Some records
--
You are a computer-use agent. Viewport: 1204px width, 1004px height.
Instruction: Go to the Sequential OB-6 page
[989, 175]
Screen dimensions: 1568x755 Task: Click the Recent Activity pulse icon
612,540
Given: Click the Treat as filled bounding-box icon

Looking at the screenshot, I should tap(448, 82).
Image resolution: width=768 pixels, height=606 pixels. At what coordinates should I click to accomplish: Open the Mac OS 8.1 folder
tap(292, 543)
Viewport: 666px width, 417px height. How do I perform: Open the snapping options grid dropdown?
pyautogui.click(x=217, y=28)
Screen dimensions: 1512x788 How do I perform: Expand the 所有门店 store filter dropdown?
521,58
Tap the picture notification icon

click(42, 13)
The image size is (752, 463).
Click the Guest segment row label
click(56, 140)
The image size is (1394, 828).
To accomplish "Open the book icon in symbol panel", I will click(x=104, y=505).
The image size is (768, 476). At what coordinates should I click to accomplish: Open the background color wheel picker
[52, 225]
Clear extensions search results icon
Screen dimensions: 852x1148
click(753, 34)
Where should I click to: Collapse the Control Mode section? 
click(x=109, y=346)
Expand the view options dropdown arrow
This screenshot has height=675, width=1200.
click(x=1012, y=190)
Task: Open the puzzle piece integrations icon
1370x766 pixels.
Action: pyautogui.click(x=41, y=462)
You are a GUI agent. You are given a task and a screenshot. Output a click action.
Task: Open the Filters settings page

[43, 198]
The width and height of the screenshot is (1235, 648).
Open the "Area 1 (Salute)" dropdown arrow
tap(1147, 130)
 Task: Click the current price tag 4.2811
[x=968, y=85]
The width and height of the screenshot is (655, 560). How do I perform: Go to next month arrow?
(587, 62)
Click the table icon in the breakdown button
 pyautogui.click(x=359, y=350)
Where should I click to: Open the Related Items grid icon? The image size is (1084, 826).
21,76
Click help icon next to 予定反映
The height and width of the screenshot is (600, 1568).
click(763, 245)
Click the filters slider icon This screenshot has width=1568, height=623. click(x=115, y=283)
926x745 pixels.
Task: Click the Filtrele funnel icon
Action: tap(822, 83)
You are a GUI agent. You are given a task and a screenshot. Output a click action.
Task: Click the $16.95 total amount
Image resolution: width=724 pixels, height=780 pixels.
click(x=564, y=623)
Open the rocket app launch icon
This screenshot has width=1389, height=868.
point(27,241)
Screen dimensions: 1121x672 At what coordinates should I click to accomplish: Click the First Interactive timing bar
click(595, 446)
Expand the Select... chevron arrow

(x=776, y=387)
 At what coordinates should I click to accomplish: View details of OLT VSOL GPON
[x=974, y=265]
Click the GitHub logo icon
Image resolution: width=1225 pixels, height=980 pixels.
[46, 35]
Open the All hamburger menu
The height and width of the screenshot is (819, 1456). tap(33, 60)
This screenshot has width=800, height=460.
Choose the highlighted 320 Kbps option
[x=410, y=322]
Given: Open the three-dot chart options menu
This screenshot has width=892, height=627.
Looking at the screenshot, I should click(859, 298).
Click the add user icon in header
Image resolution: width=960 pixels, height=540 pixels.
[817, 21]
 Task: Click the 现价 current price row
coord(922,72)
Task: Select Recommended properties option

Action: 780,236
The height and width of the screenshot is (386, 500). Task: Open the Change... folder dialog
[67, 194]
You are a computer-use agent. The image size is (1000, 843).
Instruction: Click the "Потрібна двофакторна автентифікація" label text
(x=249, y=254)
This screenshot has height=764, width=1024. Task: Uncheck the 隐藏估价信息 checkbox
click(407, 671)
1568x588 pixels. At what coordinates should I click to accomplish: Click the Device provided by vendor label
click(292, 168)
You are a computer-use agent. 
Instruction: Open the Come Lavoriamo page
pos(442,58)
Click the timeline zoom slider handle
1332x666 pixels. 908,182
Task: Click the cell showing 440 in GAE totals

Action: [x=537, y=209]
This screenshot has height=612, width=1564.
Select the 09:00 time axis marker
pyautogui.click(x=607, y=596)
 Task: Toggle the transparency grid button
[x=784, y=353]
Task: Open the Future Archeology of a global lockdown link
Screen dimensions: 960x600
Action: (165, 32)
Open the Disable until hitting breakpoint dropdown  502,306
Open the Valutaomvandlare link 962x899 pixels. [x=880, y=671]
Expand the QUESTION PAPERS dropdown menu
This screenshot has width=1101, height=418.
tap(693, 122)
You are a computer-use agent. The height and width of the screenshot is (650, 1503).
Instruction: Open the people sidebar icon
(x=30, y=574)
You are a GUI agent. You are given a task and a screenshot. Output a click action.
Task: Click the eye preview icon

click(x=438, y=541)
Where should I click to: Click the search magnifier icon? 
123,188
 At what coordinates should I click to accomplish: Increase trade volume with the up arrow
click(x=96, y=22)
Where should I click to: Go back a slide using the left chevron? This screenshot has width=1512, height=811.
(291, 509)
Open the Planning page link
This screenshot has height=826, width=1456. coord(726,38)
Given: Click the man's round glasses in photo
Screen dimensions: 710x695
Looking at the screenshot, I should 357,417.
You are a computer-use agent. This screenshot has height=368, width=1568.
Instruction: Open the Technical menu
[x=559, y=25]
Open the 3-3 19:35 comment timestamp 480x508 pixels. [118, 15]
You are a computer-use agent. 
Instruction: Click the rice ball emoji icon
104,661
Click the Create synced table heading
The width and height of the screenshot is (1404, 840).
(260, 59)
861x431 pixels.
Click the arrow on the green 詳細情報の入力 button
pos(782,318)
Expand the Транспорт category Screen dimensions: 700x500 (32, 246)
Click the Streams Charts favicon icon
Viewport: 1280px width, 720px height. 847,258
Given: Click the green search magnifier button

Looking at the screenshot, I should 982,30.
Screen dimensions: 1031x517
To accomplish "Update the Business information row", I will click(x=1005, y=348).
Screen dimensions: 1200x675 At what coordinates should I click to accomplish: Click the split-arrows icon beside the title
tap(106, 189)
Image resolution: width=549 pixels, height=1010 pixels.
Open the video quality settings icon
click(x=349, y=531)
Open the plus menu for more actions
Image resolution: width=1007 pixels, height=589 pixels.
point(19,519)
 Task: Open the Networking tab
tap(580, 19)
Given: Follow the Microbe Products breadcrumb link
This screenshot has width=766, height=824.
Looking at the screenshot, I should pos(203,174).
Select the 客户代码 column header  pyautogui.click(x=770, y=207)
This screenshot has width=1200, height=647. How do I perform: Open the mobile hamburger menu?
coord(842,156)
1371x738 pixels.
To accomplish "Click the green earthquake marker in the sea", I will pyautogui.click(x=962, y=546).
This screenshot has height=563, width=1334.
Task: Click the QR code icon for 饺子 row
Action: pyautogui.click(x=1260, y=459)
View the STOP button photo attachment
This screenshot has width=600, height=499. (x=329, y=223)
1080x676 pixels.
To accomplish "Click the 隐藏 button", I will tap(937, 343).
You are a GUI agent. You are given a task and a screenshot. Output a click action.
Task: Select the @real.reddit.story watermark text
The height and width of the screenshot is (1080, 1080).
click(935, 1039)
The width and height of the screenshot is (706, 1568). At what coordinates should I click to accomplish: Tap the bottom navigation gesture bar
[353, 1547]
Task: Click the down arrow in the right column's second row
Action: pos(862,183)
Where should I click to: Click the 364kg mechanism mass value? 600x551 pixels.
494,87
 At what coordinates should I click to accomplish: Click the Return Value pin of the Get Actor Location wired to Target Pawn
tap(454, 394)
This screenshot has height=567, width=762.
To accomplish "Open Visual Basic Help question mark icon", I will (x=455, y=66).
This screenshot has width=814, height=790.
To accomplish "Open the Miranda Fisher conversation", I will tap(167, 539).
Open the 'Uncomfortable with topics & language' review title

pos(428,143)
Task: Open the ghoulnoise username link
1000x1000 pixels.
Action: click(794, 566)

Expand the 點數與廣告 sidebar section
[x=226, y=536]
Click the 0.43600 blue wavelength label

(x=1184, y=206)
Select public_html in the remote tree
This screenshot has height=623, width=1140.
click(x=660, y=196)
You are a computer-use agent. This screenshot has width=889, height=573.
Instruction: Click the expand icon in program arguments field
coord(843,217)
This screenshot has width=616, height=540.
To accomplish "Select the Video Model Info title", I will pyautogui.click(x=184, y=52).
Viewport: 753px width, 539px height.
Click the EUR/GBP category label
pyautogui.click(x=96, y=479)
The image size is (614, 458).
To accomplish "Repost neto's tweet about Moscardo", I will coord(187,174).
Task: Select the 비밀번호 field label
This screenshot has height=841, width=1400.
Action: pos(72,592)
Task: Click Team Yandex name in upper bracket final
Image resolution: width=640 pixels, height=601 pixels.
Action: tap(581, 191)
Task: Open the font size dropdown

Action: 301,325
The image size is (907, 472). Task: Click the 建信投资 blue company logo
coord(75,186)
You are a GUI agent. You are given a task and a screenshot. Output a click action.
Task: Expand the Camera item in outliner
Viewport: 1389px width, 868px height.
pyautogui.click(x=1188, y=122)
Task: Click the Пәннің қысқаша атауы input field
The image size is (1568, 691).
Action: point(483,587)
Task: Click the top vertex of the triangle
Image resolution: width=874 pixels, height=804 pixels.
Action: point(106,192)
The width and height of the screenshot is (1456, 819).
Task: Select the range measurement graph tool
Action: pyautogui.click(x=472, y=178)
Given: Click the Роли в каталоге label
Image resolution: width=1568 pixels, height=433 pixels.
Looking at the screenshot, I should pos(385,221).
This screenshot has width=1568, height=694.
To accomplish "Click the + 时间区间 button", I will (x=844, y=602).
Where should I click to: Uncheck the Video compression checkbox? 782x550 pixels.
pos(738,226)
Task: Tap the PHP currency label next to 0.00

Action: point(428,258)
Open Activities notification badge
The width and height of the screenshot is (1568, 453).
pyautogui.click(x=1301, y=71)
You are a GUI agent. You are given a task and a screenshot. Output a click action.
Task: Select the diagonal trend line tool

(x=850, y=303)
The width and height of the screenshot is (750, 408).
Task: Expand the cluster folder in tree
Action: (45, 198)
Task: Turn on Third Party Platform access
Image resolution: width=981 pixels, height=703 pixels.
--
== Instructions to follow ==
Starting at the line that contains "to Target Pawn" and ending after the line that contains "will (x=455, y=66).", format those lines from the records above as a Markdown table. Use a Row column for the running number and a Line column for the text, and leave out blank lines.

== Response ==
| Row | Line |
|---|---|
| 1 |  At what coordinates should I click to accomplish: Click the Return Value pin of the Get Actor Location wired to Target Pawn |
| 2 | tap(454, 394) |
| 3 | This screenshot has height=567, width=762. |
| 4 | To accomplish "Open Visual Basic Help question mark icon", I will (x=455, y=66). |